Your objective:
Keep to the lines from the one with "This screenshot has height=771, width=1200." through the end of the data, and write them out exactly.

^^^^^^^^^^^^^^^^

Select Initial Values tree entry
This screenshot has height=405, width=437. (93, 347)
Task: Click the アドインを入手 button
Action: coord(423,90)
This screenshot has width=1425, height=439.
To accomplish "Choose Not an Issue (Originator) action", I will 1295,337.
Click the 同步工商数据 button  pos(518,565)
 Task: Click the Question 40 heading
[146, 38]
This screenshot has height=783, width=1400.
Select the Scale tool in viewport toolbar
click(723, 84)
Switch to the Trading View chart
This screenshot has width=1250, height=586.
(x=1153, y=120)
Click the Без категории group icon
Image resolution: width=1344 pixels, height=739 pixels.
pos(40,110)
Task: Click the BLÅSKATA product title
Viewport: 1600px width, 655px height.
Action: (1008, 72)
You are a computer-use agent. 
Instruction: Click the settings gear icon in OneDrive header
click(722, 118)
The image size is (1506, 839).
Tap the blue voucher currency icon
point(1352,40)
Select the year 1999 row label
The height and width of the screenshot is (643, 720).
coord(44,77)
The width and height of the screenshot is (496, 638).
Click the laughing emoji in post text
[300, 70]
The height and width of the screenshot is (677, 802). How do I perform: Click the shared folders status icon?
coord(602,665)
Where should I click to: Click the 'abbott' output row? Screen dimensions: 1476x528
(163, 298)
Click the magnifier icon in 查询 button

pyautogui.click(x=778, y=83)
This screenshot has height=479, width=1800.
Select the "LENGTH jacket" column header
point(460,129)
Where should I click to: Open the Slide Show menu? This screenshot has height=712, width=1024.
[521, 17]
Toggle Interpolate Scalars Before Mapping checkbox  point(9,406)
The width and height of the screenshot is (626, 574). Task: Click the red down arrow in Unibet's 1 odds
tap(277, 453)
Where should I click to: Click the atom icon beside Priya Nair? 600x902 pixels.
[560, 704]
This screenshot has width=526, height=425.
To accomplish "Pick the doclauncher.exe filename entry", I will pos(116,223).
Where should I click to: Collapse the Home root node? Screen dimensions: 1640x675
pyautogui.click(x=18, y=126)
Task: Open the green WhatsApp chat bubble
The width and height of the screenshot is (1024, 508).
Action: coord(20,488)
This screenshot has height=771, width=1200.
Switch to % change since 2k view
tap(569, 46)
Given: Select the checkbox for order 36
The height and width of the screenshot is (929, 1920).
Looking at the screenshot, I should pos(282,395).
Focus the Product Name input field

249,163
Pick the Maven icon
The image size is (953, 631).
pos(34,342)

^^^^^^^^^^^^^^^^

Answer to this exercise:
This screenshot has height=771, width=1200.
Switch to % change since 2k view
tap(569, 46)
Given: Select the checkbox for order 36
The height and width of the screenshot is (929, 1920).
Looking at the screenshot, I should pos(282,395).
Focus the Product Name input field

249,163
Pick the Maven icon
The image size is (953, 631).
pos(34,342)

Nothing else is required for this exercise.